И только теперь Критс понял, что патрон в очередной раз подтрунивает над ним как воспитанником ордена иезуитов.
– В истории человечества немало подобных странностей, сэр. Среди них – даже такие, которые к иезуитам никакого отношения не имеют.
– Поэтому-то иезуиты с сугубо иезуитской дотошностью изучают каждую такую странность. В том числе и те, которые порождены кремлевскими иезуитами Москвы.
…Как бы там ни было, а премьер до сих пор держал папку с «русскими донесениями» тех времен в своем особом сейфе, в котором собирал материалы, предназначенные для работы над будущими книгами. Так вот, теперь, рядом с «Папкой Кровавого Кобы» должна была занять свое место и постепенно наполнявшаяся «Папка заговора».
14
Подземелье напоминало туннель метро, только стены его уходили в глубь горного массива уступами, каждый из которых представлял собой вооруженный орудиями и пулеметами дот. Те, кто попытается штурмовать «Регенвурмлагерь», должны будут идти по трупам своих же солдат.

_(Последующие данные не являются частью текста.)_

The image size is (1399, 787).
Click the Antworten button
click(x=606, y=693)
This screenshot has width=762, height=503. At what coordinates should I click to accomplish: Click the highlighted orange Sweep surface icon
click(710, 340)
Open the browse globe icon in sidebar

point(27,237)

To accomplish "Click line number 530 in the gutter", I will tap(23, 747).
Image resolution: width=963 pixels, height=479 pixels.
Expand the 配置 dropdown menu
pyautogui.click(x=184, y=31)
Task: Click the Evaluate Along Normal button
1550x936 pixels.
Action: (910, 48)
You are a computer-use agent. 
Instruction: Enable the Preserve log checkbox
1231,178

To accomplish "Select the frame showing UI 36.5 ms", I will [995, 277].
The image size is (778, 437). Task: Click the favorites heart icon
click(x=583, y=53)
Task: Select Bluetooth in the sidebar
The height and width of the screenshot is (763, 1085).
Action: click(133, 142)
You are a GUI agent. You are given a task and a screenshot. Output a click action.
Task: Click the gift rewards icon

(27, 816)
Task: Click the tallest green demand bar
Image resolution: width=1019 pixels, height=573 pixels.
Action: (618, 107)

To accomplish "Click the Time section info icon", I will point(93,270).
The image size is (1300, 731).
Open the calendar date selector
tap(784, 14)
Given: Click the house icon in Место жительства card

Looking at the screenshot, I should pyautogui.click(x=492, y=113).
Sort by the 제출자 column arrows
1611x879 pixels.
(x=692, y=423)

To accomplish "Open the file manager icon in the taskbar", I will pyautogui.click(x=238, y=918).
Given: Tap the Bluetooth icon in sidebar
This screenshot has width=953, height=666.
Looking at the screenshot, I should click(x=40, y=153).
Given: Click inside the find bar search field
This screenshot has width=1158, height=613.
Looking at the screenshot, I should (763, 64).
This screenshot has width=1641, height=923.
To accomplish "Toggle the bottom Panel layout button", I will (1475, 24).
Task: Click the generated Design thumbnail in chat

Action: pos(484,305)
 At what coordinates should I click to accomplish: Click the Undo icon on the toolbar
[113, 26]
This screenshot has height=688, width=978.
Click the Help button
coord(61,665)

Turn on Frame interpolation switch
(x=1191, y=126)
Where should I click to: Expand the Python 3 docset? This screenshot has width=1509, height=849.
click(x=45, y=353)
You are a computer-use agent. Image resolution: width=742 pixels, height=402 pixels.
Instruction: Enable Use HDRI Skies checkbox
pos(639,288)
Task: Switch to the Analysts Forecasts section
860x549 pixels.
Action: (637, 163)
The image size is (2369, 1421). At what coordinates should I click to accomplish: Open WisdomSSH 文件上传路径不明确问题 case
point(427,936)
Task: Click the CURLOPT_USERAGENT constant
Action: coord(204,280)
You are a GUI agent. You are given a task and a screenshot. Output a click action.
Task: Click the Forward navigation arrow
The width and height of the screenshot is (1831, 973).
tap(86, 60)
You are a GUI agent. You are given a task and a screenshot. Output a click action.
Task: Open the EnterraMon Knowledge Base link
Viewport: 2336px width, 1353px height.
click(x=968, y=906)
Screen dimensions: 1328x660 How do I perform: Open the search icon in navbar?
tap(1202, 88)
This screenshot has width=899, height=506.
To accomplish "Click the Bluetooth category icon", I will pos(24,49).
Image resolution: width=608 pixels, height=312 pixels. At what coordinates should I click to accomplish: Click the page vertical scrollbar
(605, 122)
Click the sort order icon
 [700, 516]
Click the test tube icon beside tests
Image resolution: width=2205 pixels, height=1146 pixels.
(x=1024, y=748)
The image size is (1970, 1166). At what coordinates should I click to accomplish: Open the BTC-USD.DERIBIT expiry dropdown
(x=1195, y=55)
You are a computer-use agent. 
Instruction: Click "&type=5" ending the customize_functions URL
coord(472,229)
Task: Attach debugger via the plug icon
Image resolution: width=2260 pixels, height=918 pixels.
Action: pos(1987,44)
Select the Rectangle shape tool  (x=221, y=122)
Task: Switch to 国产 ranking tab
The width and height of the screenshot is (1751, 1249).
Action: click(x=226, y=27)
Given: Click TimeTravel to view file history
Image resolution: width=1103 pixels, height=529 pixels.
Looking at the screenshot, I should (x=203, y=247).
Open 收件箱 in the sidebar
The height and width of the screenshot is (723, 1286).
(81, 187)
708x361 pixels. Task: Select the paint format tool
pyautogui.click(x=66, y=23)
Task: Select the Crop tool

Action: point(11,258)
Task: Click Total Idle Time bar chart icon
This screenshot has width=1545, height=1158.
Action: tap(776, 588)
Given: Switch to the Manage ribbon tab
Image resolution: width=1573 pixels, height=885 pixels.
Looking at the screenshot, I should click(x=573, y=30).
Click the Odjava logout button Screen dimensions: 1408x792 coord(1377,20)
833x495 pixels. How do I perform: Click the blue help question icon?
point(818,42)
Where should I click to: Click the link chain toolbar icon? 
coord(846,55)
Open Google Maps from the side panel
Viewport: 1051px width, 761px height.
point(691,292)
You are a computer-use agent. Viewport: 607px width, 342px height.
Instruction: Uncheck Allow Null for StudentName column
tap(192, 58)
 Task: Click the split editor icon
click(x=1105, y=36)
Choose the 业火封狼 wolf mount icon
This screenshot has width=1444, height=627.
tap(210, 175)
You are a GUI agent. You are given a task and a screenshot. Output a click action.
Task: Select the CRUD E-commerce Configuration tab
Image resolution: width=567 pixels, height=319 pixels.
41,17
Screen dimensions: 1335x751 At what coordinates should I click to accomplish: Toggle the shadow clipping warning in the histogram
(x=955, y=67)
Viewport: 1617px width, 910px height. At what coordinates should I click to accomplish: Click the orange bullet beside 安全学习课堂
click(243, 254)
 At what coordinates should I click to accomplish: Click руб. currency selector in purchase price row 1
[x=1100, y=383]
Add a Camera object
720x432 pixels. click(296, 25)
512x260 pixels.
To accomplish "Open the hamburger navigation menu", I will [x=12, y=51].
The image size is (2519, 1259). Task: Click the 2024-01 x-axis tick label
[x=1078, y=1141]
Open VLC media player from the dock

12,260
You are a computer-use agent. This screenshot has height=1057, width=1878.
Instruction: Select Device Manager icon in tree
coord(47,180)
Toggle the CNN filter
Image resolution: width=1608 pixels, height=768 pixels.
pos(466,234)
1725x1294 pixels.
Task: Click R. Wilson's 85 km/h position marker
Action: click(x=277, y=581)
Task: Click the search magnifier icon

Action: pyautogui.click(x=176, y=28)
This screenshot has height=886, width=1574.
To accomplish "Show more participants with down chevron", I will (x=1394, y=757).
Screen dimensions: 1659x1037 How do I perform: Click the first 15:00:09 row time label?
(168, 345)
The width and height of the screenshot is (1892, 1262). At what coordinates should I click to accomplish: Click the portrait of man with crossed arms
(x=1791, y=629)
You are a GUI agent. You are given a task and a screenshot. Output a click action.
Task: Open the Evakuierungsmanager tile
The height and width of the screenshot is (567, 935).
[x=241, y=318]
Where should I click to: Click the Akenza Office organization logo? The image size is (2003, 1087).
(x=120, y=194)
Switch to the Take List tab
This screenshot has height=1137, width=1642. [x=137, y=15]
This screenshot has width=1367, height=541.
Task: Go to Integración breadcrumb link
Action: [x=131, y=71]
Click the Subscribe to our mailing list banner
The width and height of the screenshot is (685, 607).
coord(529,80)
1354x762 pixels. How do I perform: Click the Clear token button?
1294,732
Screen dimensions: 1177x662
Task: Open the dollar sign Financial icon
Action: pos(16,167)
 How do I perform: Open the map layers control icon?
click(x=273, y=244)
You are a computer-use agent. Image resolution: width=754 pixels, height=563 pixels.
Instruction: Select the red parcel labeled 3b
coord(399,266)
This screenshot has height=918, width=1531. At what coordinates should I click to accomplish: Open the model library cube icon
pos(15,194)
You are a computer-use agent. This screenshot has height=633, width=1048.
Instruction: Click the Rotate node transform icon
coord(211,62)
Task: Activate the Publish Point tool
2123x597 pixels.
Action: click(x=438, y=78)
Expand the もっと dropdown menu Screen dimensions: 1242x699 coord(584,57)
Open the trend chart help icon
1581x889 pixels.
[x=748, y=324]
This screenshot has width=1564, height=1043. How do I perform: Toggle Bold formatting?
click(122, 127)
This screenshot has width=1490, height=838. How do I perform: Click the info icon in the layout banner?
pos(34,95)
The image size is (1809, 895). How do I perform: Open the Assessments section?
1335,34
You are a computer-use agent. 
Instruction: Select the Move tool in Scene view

«Именно так, по трупам, они и пойдут, – решительно молвил про себя комендант «СС-Франконии». – По горам трупов они должны будут пройти… к собственной гибели. Нужно только увеличить здесь склады боеприпасов и продовольствия. Особенно продовольствия».
Лично он, барон фон Риттер, предпочел бы, конечно, умереть где-нибудь там, на закате дня, под старыми, озаренными лучами угасающего солнца соснами. Но что поделаешь: если уж суждено, то суждено. Единственная надежда на то, что последует приказ увести отсюда солдат, дабы укрепить ими оборону Берлина. По крайней мере, он хотел бы, чтобы все произошло именно так.